Material supplied —
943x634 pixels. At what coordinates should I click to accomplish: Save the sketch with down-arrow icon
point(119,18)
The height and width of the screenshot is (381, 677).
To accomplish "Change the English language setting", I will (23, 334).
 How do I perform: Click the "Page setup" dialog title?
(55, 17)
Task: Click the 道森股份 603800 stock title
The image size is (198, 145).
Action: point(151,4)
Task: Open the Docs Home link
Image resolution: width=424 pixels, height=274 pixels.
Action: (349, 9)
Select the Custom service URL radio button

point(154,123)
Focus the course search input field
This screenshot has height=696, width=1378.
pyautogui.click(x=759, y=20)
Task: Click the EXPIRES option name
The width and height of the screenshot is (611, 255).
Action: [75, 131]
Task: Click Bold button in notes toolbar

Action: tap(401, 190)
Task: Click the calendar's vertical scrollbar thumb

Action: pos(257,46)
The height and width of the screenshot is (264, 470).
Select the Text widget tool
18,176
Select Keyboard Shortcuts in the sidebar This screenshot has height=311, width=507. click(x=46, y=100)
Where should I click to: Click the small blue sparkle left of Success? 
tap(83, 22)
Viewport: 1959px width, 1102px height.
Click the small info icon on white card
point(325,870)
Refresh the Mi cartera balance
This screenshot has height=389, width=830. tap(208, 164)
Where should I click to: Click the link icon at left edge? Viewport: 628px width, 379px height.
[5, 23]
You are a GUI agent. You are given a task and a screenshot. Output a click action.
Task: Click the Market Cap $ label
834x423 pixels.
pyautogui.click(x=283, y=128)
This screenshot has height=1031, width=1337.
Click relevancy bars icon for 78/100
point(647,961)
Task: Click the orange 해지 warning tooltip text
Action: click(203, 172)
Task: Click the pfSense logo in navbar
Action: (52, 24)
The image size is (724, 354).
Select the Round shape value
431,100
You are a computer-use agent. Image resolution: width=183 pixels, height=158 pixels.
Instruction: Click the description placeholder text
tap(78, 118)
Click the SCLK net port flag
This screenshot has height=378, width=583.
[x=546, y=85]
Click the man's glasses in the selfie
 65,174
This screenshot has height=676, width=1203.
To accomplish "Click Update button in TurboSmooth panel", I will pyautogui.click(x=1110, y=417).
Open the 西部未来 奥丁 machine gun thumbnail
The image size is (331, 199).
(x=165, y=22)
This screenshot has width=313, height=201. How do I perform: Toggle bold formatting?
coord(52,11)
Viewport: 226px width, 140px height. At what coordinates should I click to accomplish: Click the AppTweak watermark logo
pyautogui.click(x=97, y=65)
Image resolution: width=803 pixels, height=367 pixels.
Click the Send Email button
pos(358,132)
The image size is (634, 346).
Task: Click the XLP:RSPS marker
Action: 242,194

Task description —
Looking at the data above, return every line from the one with "Task: Click the calendar's" down to the one with "Task: Click the Market Cap $ label", exactly and inclusively.

Exercise answer —
Task: Click the calendar's vertical scrollbar thumb

Action: pos(257,46)
The height and width of the screenshot is (264, 470).
Select the Text widget tool
18,176
Select Keyboard Shortcuts in the sidebar This screenshot has height=311, width=507. click(x=46, y=100)
Where should I click to: Click the small blue sparkle left of Success? 
tap(83, 22)
Viewport: 1959px width, 1102px height.
Click the small info icon on white card
point(325,870)
Refresh the Mi cartera balance
This screenshot has height=389, width=830. tap(208, 164)
Where should I click to: Click the link icon at left edge? Viewport: 628px width, 379px height.
[5, 23]
You are a GUI agent. You are given a task and a screenshot. Output a click action.
Task: Click the Market Cap $ label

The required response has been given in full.